[Items]
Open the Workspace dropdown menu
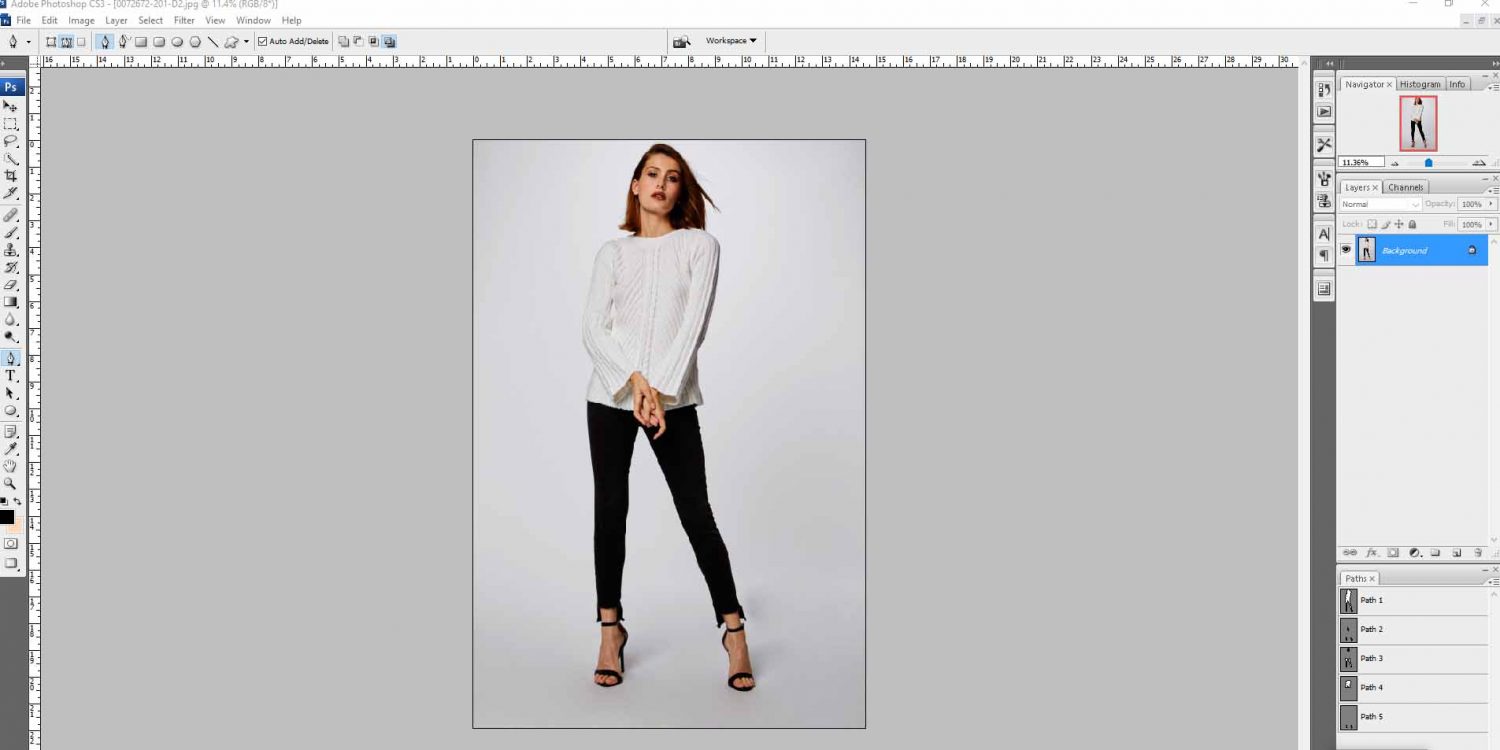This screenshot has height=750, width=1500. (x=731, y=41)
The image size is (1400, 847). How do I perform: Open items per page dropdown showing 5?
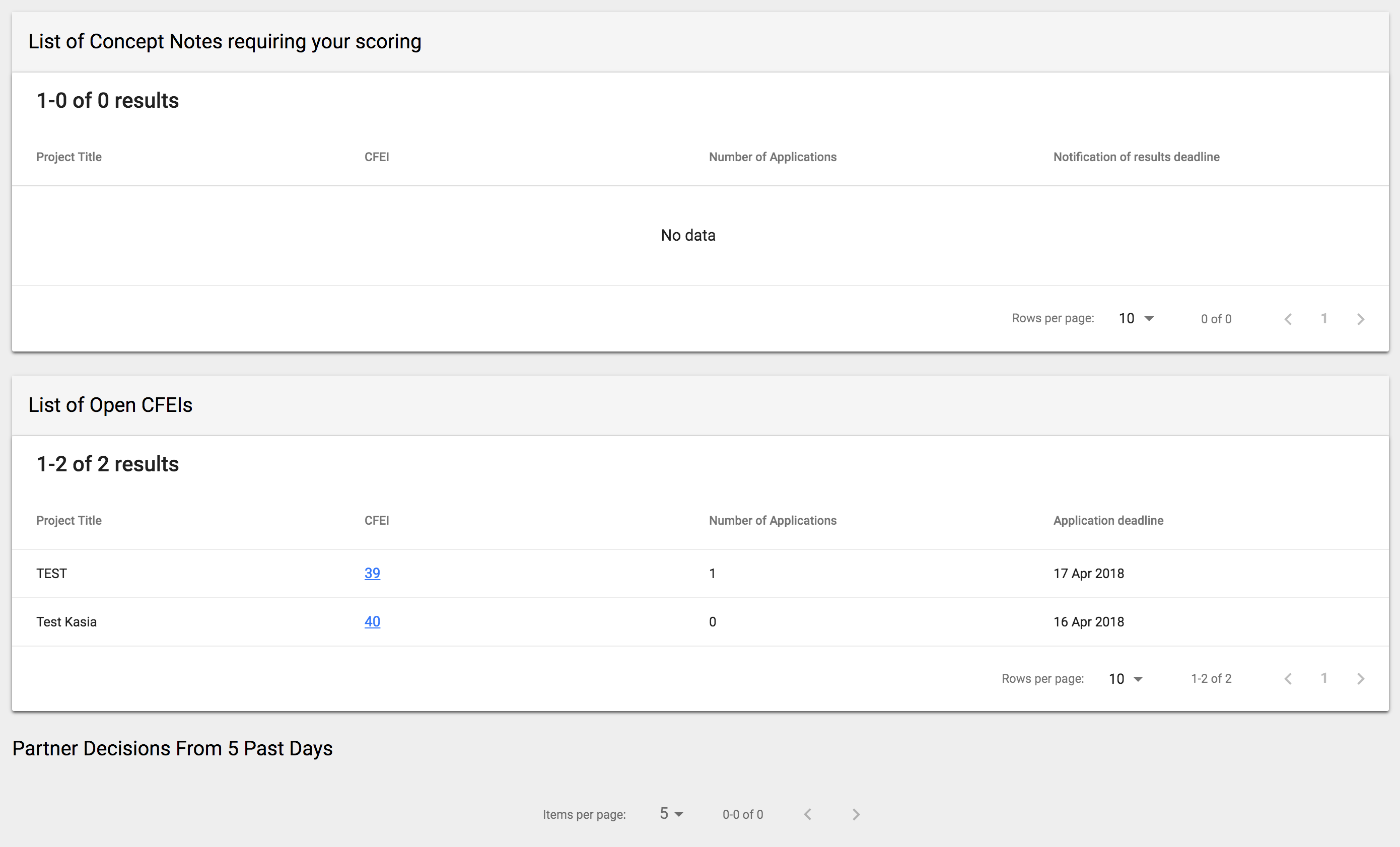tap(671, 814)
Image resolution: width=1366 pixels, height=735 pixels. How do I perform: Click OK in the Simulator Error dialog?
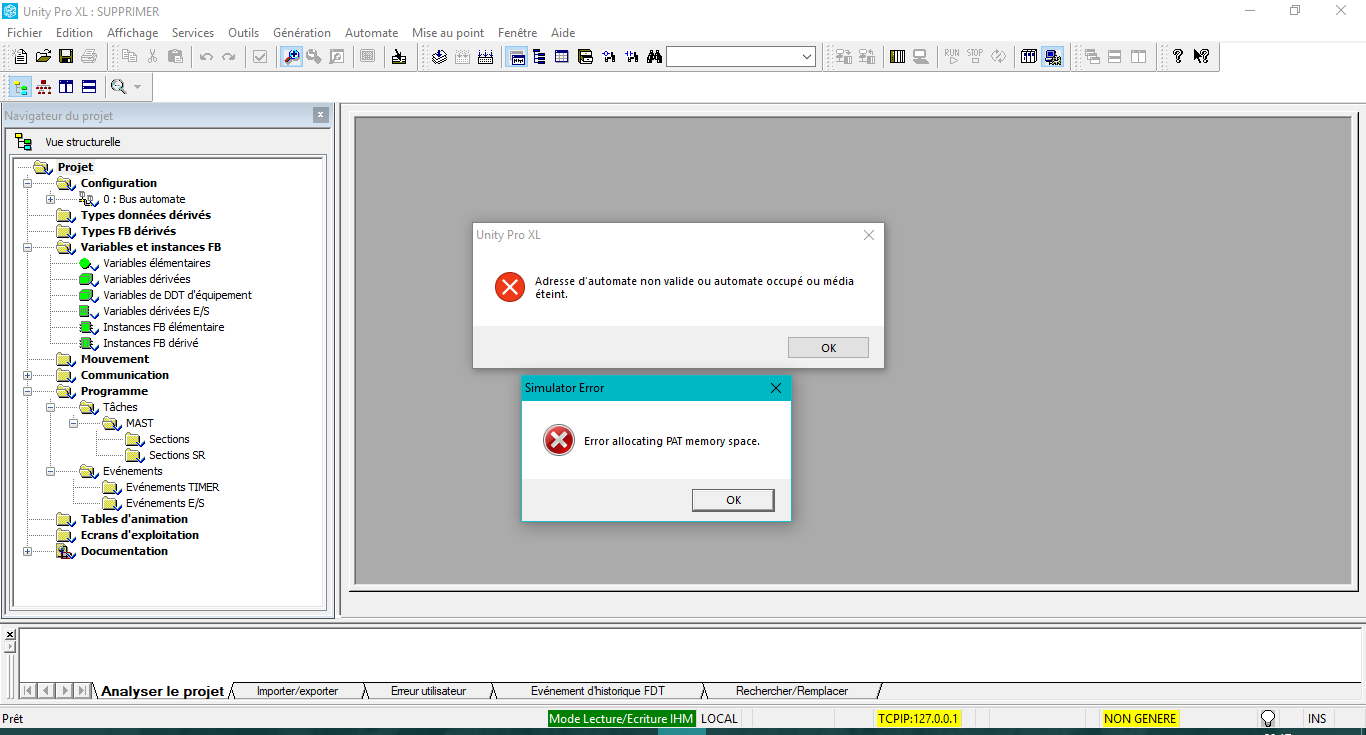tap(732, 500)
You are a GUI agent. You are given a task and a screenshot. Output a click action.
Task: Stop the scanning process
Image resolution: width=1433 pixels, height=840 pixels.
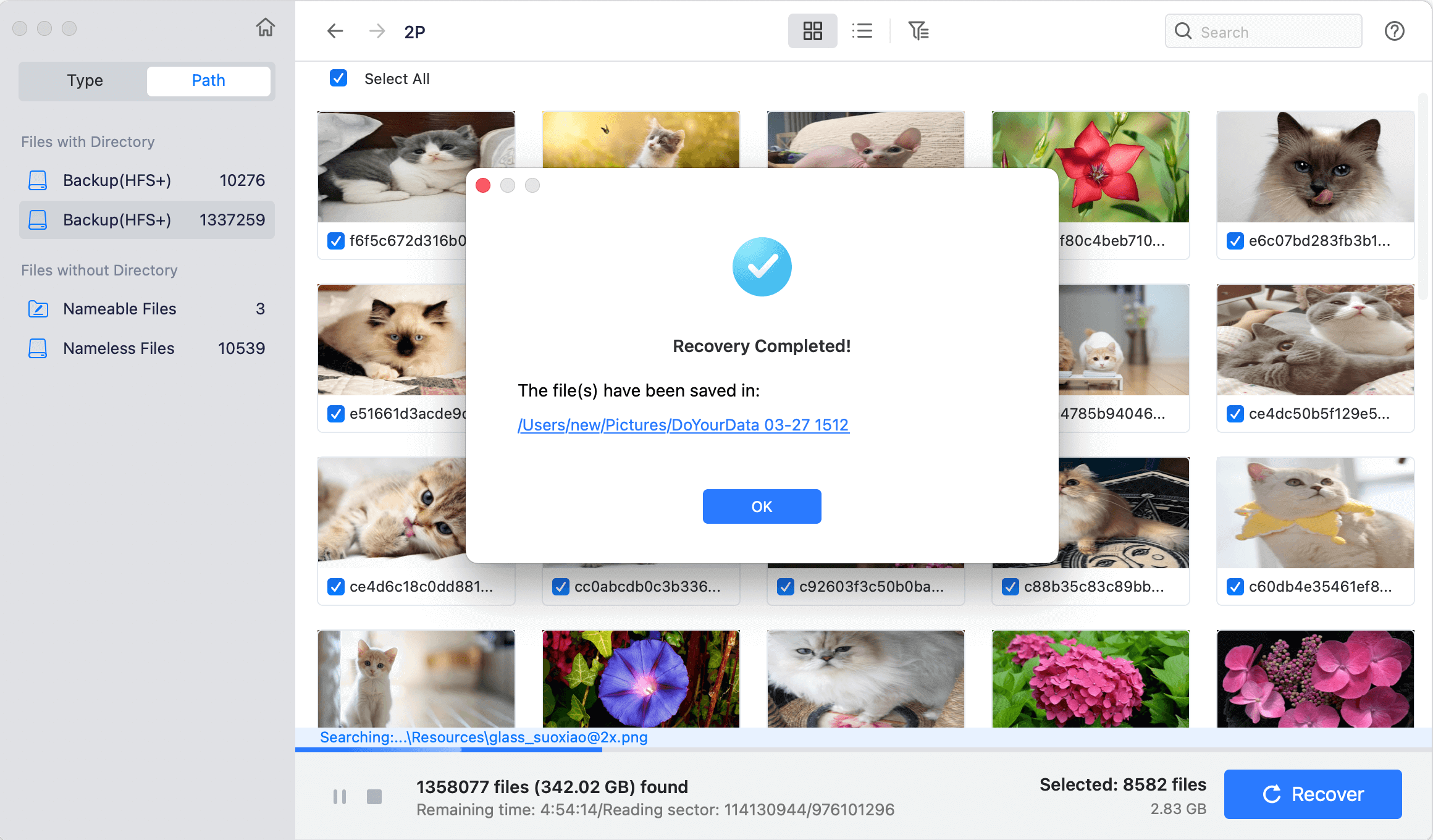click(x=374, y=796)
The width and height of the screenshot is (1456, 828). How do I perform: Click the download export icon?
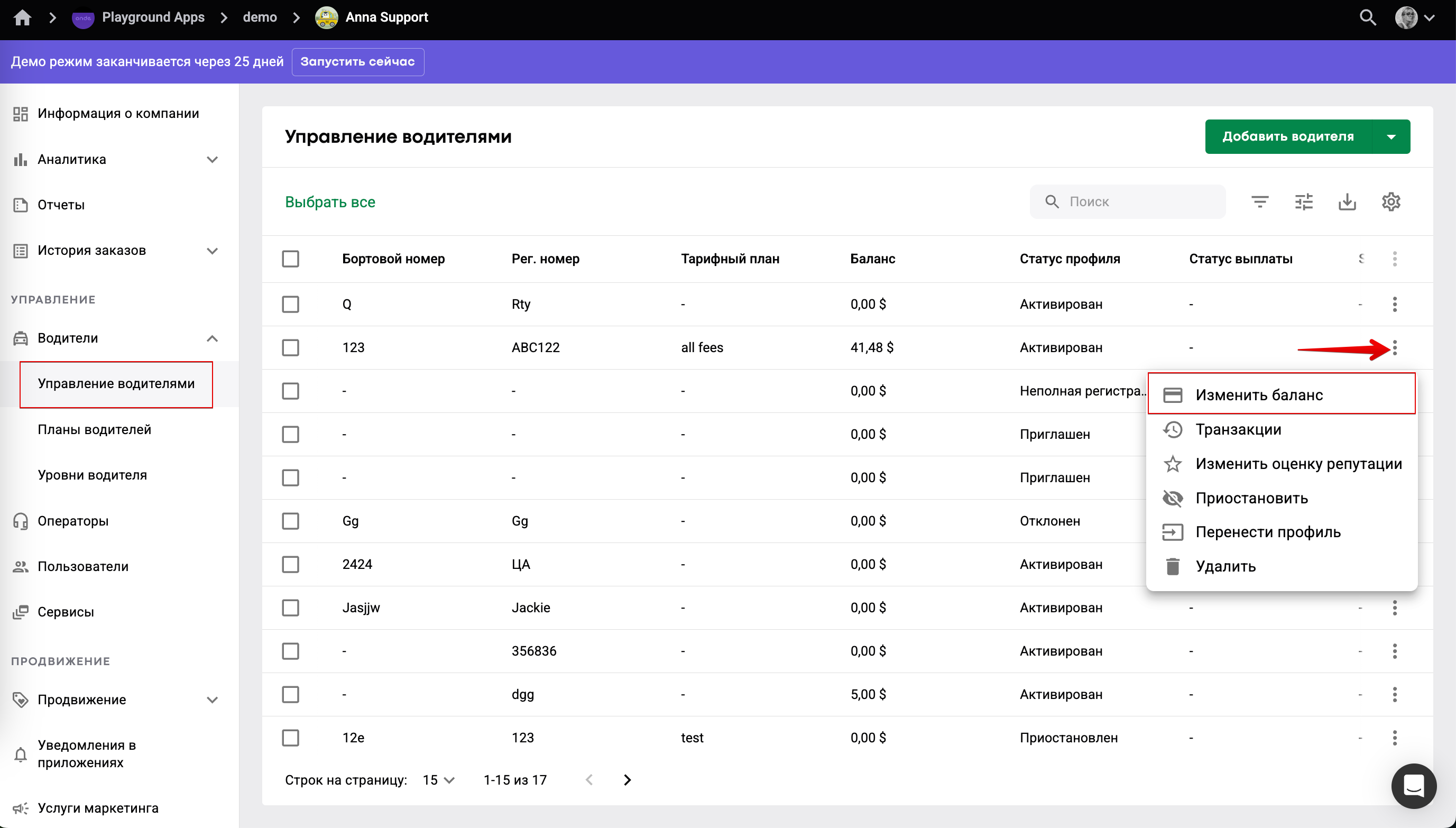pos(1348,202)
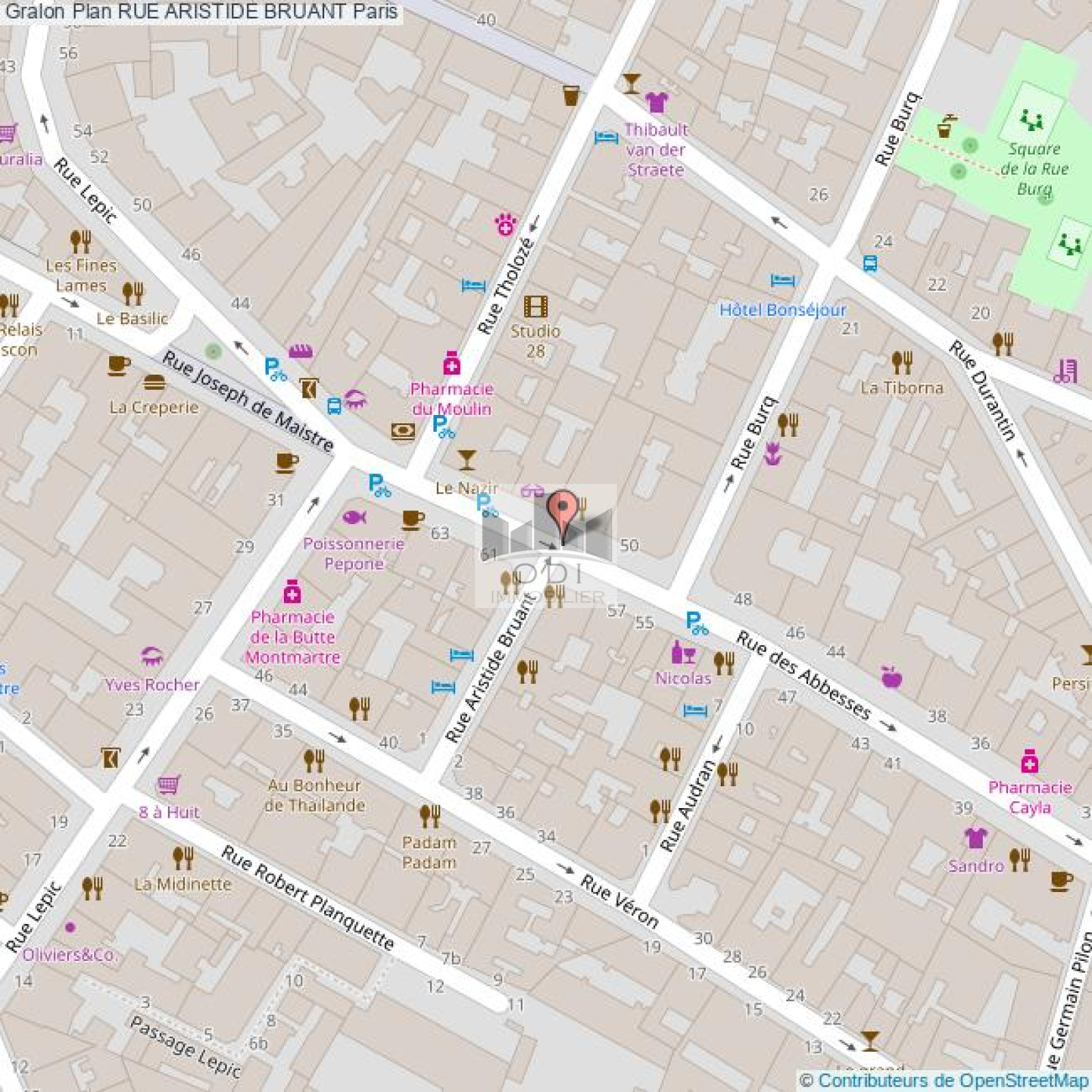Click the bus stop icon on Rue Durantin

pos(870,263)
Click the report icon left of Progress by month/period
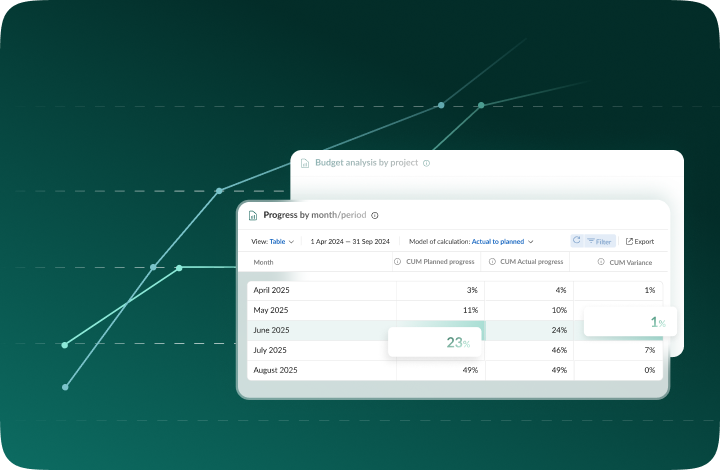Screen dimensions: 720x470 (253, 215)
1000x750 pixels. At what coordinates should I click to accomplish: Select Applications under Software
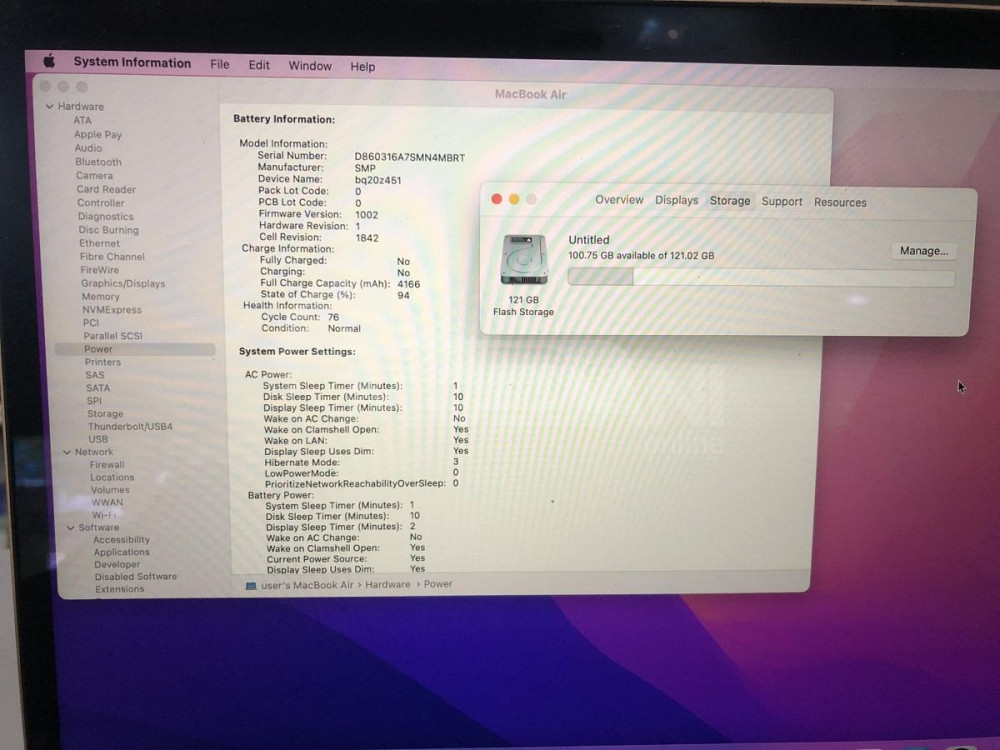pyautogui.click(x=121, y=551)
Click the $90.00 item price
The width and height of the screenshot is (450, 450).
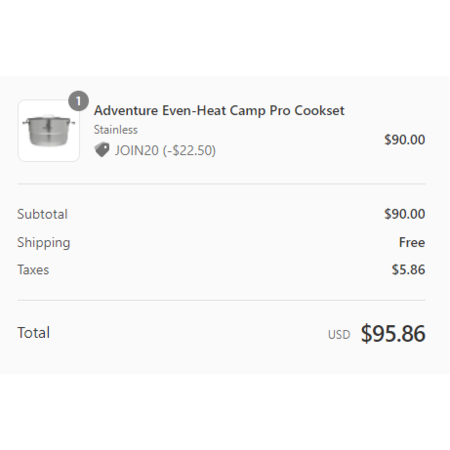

[Task details]
Report how many lines in the entries above contain the word "resolution". Give only the number.

[Worked solution]
2